» **What the task asks**:
Scan the data beneath this task and copy each line that includes "PHOTOS".

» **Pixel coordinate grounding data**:
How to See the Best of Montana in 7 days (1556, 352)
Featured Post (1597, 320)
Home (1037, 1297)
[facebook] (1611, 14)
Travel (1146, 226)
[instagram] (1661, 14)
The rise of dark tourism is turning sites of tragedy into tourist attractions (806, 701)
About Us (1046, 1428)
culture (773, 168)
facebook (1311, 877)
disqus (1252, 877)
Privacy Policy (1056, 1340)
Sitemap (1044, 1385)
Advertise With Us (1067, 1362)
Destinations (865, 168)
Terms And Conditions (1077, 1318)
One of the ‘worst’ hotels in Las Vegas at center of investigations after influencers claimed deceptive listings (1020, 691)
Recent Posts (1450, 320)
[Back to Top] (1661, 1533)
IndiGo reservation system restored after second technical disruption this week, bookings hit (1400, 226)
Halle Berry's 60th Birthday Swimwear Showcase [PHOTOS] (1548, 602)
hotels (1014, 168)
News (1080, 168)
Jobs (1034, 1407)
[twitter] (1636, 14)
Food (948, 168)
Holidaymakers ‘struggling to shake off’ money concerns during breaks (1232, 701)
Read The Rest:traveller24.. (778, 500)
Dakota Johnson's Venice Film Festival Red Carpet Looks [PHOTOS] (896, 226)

» **Written reply**:
Halle Berry's 60th Birthday Swimwear Showcase [PHOTOS] (1548, 602)
Dakota Johnson's Venice Film Festival Red Carpet Looks [PHOTOS] (896, 226)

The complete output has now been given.